[Start of section]

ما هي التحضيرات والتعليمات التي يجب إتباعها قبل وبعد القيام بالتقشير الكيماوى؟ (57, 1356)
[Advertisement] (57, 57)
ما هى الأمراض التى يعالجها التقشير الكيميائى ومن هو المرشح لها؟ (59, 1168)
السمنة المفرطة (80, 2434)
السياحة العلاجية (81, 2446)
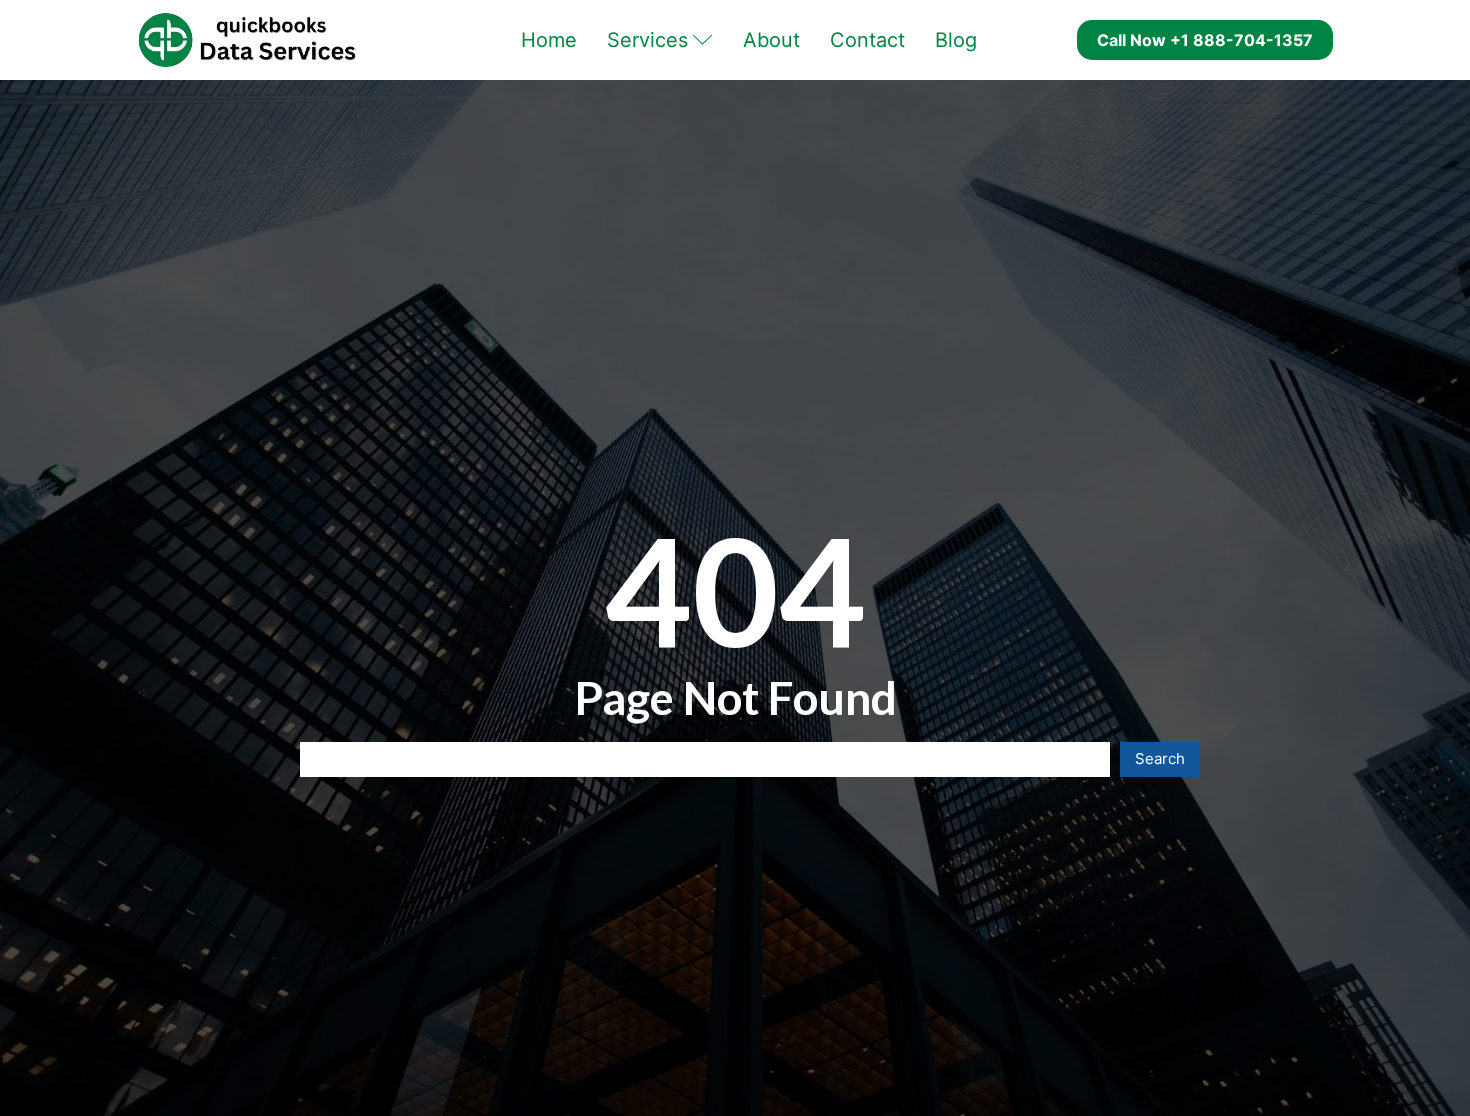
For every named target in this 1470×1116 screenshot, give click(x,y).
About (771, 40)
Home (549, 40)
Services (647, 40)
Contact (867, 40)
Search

[End of section]

• _What to work on_:
Copy exactly the opening line of the material, the line bearing "السياحة العلاجية (81, 2446)", and every line between them. Include nothing else.

• _Output_:
ما هي التحضيرات والتعليمات التي يجب إتباعها قبل وبعد القيام بالتقشير الكيماوى؟ (57, 1356)
[Advertisement] (57, 57)
ما هى الأمراض التى يعالجها التقشير الكيميائى ومن هو المرشح لها؟ (59, 1168)
السمنة المفرطة (80, 2434)
السياحة العلاجية (81, 2446)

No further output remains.